Stored entries:
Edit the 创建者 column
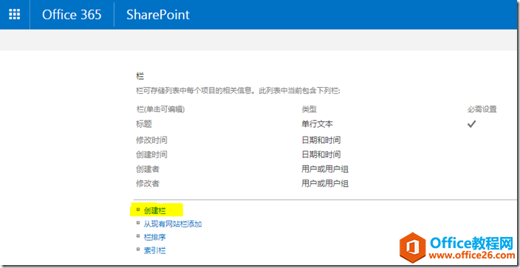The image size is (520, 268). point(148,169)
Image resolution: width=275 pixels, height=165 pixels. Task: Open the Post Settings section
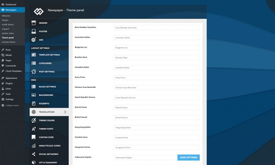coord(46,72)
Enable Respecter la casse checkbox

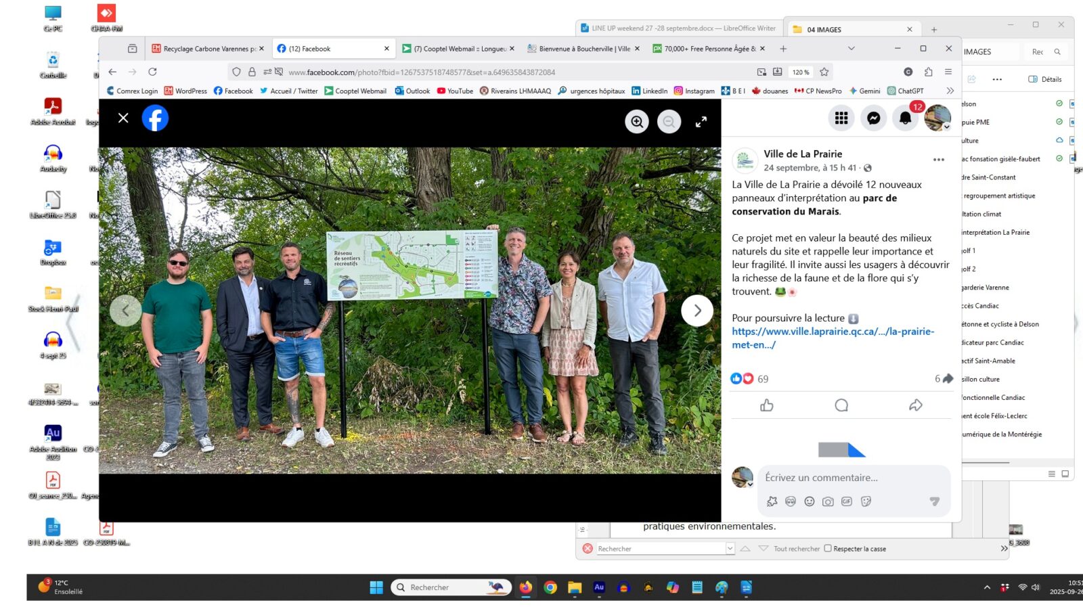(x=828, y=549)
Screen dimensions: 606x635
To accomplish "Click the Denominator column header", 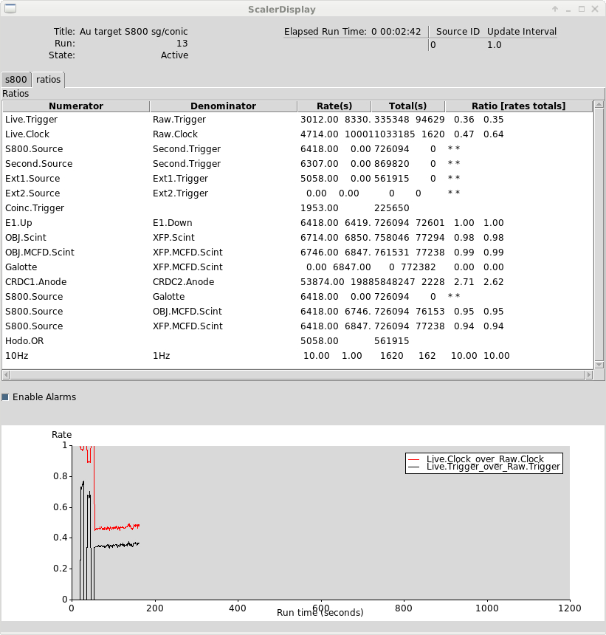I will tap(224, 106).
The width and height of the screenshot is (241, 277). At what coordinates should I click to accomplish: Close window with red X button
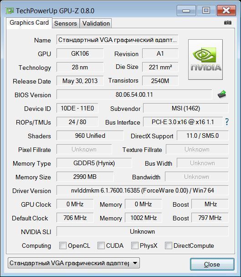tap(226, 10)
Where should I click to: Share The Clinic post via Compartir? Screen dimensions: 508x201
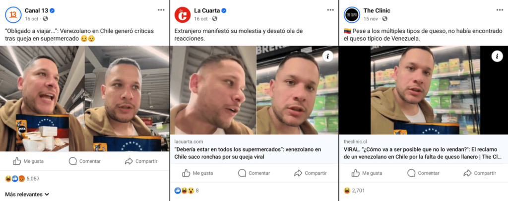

**What you need to do:**
Each line of the data that holds the word "dimensions" should be copied.

**Task answer:**
Screen dimensions: 606x635
Where should I click to: Share The Clinic post via Compartir? Screen dimensions: 508x201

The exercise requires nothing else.